A comedy movie revolving around SCID, and featuring a boy in a bubble being run over by a bus and tackled to the ground by scantily clad mud wrestlers, understandably provoked some ire. But Disney, which distributed Bubble Boy through its Touchstone Pictures company, had no idea that many would call for a total boycott of the film.
“Did they even think about how this might affect those who have to deal with this life-threatening disease?” asked Carol Ann Demaret, mother of David Vetter, in the Washington Post.
“I’m offended by the fact that it was treated with such disregard to his memory,” she told BBC News. “It says to our young adolescents, and that is their target audience, that it’s okay to laugh at those with special needs or a handicap … It treats the disease, a primary immune disease, with little regard by mocking it.” Another mother of a young boy with SCID said: “All of our children are known as bubble boys. What are they going to have to face at school after this comes out?”
It’s impossible to say whether audiences in 2001, the few that showed up, were laughing at Gyllenhaal’s character or with him. Jimmy gets off lightly, at least, in comparison with other minority groups – a bizarre scene in which Jimmy’s mother plots to blame her son’s disappearance on a Jewish ransom scheme (“It’s the Jews, Morton, they’re gonna want more than $100,000!”) is a particular nadir.
But in 2020, as we all sit in bubbles of our own making, shaken by an invisible enemy, Bubble Boy seems genuinely empathetic – even moving. It’s suddenly easy to identify with Jimmy finding solace in episodes of old TV shows, and his eager pining for human contact. He’s an ace on the electric guitar, a skill only developed out of self-isolating necessity, and wishes he could go to the movies.
If anything, Bubble Boy also brings to mind how ignorant many of us are to those for whom quarantine isn’t a government-enforced scenario. Self-isolation is boring, physically depleting and enormously depressing, but will also (and surely this isn’t too naive?) eventually end. For the “bubble boys” of the world – and those with bad immune systems, chronic illnesses or agoraphobia – self-isolation is an everyday part of existence.

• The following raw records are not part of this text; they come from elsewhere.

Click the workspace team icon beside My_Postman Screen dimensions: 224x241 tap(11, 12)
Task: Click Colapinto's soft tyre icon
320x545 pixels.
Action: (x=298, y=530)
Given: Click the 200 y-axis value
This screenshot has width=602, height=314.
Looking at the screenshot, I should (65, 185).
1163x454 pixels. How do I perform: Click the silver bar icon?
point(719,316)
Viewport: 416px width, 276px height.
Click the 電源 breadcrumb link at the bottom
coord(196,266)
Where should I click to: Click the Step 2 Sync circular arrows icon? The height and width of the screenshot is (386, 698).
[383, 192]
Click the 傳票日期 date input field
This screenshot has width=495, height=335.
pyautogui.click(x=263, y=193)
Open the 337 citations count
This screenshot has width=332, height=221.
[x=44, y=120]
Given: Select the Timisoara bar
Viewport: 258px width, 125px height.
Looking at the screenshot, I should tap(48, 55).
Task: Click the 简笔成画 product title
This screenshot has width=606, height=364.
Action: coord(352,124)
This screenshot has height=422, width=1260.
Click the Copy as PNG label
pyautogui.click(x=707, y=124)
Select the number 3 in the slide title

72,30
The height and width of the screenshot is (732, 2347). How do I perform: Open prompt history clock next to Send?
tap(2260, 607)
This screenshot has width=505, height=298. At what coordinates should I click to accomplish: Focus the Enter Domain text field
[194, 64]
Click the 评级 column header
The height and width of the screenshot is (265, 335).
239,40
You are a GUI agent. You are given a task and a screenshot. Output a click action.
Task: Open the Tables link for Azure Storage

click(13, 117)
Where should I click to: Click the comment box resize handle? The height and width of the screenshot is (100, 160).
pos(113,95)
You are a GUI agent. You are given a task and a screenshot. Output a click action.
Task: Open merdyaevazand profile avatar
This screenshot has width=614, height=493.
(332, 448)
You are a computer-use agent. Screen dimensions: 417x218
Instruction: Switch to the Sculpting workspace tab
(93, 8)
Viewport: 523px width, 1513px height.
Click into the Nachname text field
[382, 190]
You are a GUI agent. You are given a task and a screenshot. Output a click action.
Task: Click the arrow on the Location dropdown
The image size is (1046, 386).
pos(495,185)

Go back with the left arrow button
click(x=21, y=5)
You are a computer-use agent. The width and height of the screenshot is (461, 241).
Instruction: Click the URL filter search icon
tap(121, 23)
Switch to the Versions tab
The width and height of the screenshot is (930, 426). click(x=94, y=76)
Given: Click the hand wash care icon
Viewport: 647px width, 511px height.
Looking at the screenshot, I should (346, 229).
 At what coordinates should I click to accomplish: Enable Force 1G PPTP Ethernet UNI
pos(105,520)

Gyllenhaal hasn’t spoken much of Bubble Boy, which has always had the reputation of being the rotten, decaying portrait in the attic when it comes to his two star-making roles in 2001. But Gyllenhaal is also the most consistently likeable yet entirely un-fun actor of his generation, so it’s no real surprise. Bubble Boy would have also been long forgotten if not for his involvement – it opened at number 13 at the US box office in August 2001, and became one of the biggest flops of the year. Gyllenhaal, otherwise ascending the Hollywood ladder, was likely glad to see the back of it.
“It was a different script [originally],” Gyllenhaal told Elle magazine in 2015, during a rare moment of levity on the press tour for his weepy drama Demolition. “The director, Blair Hayes, is a really beautiful, creative, open, loving artist, and that was a case of a studio coming in and telling him he had to make a movie a particular way, and he lost his vision. His initial vision was pretty much equal to Donnie Darko in its oddity.”
Whatever the creative disappointments that occurred on set, you do wish that Gyllenhaal would be a little more proud of it today. It’s no Brokeback Mountain, of course, nor is it on a par with a Zodiac or a Donnie. Compared to something like Prince of Persia, though, it’s an eerily perceptive and oddly heartwarming weirdo treat. And a sort-of glimpse at a future few of us ever expected to become the temporary norm.